▶ **TASK DETAILS**
Every line holding the string "Click" is to be copied from the entries below.

(Stored items)
-------------------------

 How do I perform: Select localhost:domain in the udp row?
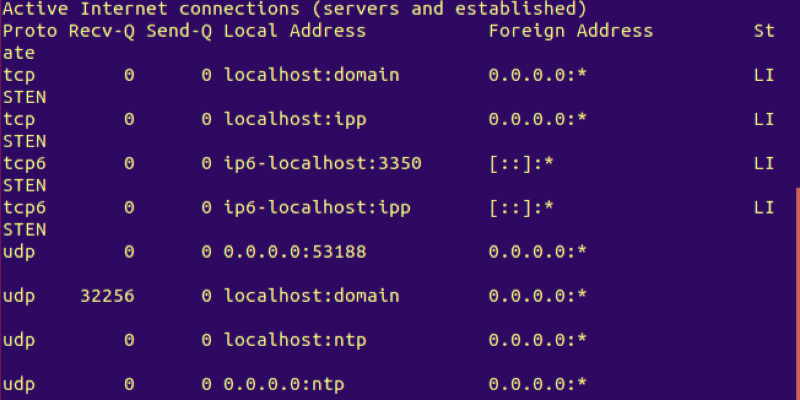311,296
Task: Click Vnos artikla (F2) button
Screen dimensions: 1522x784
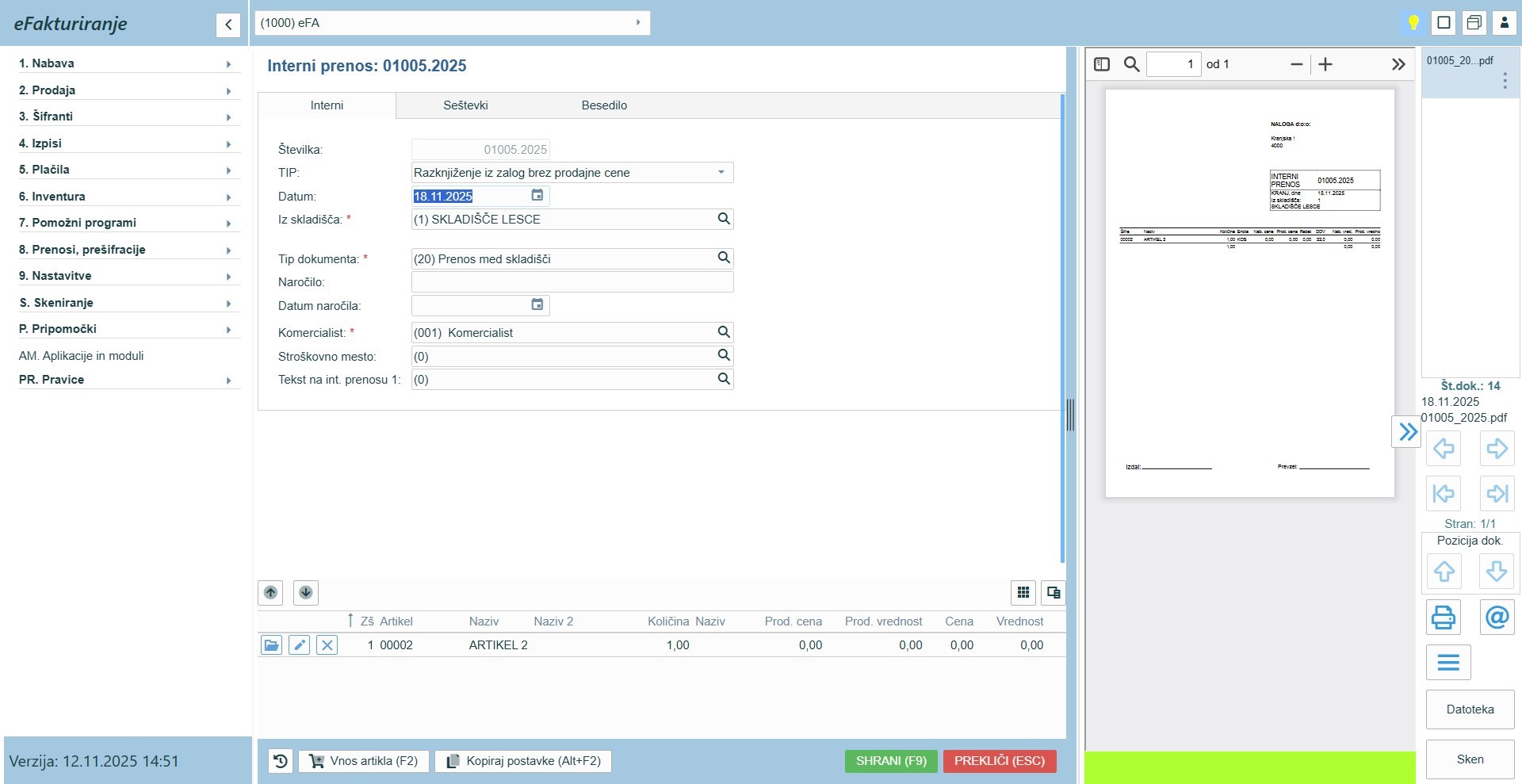Action: pos(363,761)
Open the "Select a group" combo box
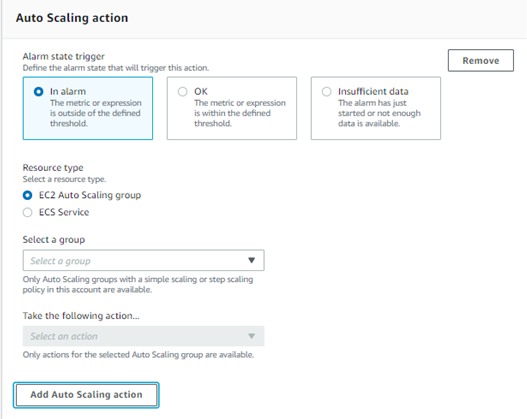Viewport: 527px width, 419px height. (144, 260)
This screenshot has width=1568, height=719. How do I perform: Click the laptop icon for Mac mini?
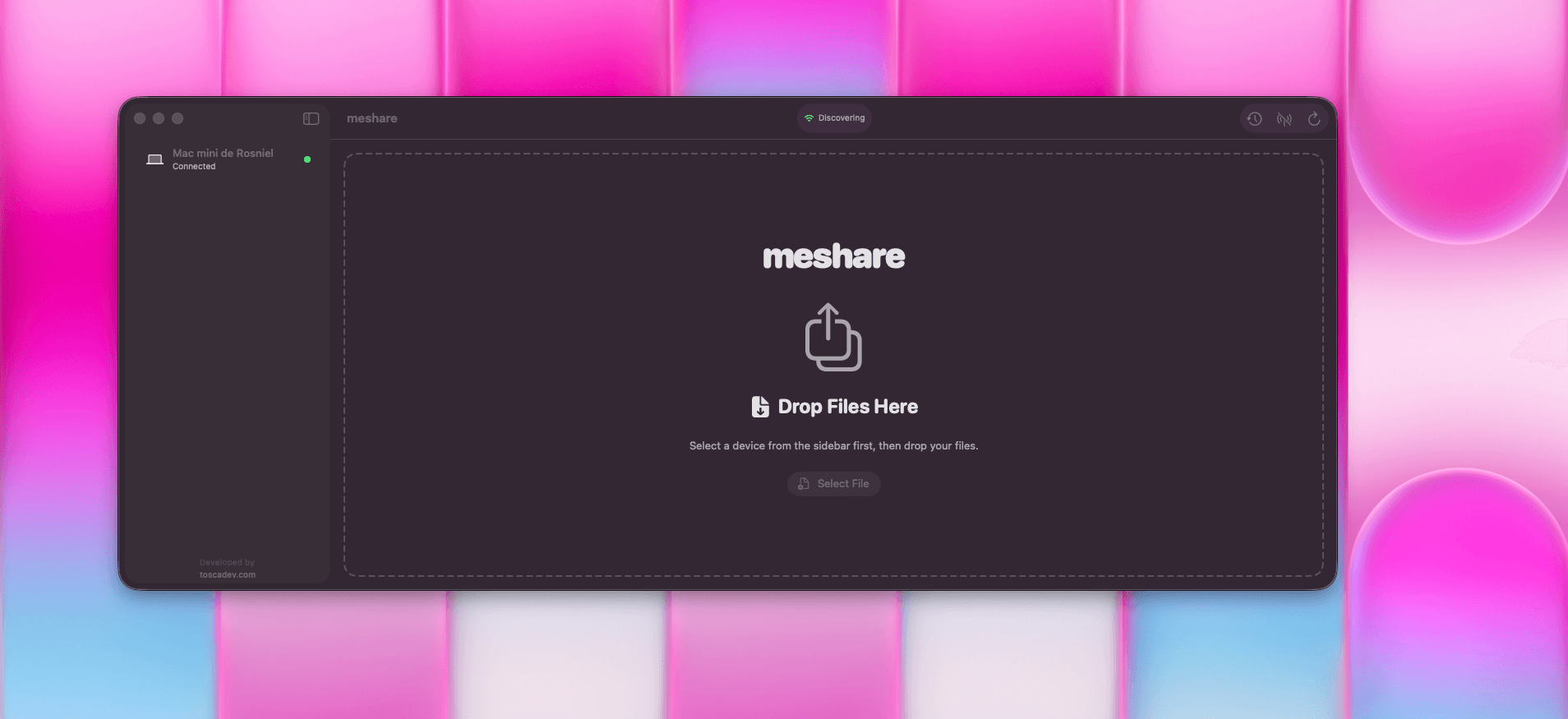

-------------------------

▶ **SOLUTION BELOW**
Task: Click Vnos artikla (F2) button
This screenshot has width=1568, height=719. How do I perform: Click the laptop icon for Mac mini?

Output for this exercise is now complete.